I encountered a man who was homeless while I was stopped at an intersection. I did what I normally do: I ignored him. I kept my eyes focused on the stoplight and even rolled up the windows. Out of sight, out of mind.

Then I remembered that I've been writing meditations about generosity all week. The hypocrisy was not lost on me, though I did a damn good job of disguising it with one rationalization or another--he already walked by, the light will change color any minute, someone else will help him, he'll just use it on drugs, etc.


There are many arguments to justify oneself when you do not give alms. ‘But what, I give money and then he spends it on a glass of wine?’ If a glass of wine is the only happiness he has in life, that is fine. Instead, ask yourself what you do secretly.
— Pope Francis

But the disguises didn't work. I recognized that I am called to generosity, that giving to someone in need is always the right thing to do.


I called the man over and handed him the money in my wallet. He was surprised and thankful.

Tonight, I think I will want to meditate on why I hesitated with my generosity. Perhaps those hesitations are pointing out attachments that prevent me from understanding others and showing them compassion.

Enter the presence of God. God is within you, around you, and for you. Allow your breath to become slow and easy. Let your body become relaxed and free. Watch your mind become calm and still.

Pray for freedom with this prayer or one of your own: Lord, let me see through your eyes, and not my own.

Identify a time when you lacked generosity. Maybe it was a moment when you withheld a kind word or deed. Maybe you were unforgiving. Maybe you didn't give someone the benefit of the doubt. If several moments come to mind, focus on the one that stands out from the others.

Bring to mind as many details as you can. Where were you? What were you doing? Who were you with? Focusing on the details of the situation will help you from judging yourself. Simply accept it for what it was.
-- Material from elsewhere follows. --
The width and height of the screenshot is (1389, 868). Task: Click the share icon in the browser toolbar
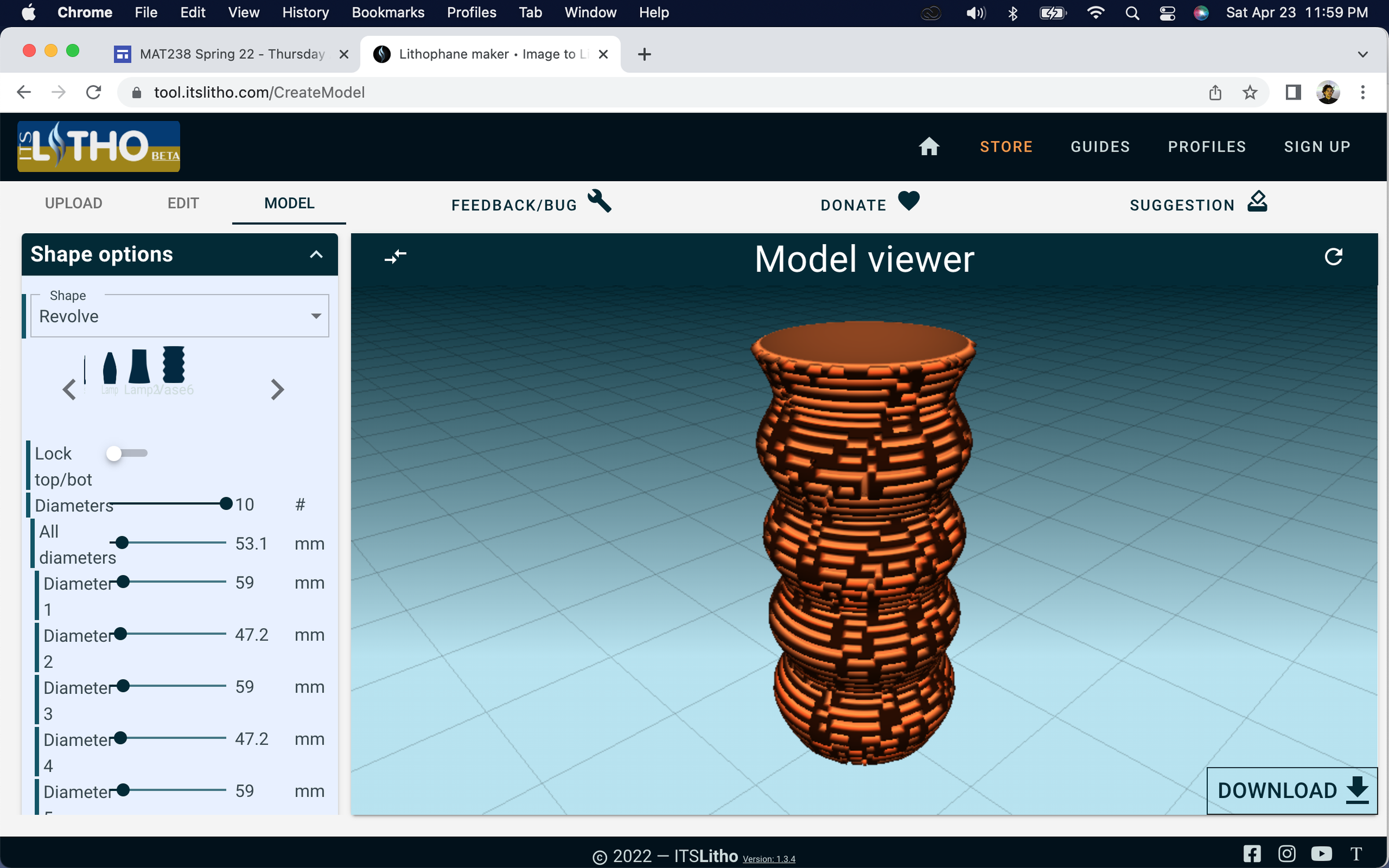pos(1215,92)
Ask yourself, "Where did my lack of generosity come from?" Maybe it was fear, disgust, or some other reason. Keep asking that question until you get to what seems to be the root of your stinginess.
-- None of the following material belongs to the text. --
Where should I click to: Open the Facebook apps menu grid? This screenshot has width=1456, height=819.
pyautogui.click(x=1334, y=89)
Continue to look at this root. Where does it grow in other areas of your life? How does it limit your ability to show compassion to others? To yourself?

Talk to Jesus about this as one friend to another. What would you like to say to him? What does he say to you? Hand this root to him. What is it like to be free of it?

Now that you are free of it, return to your moment of stinginess. How would you act differently? How will you act differently in the future? If you find it hard to surrender this root of stinginess, ask for the grace to be able to give it up.

Close with this prayer or one of your own,  Lord, free me from the root of my stinginess. Free me from those attachments that prevent me from showing love, mercy, and compassion to all creatures. Amen.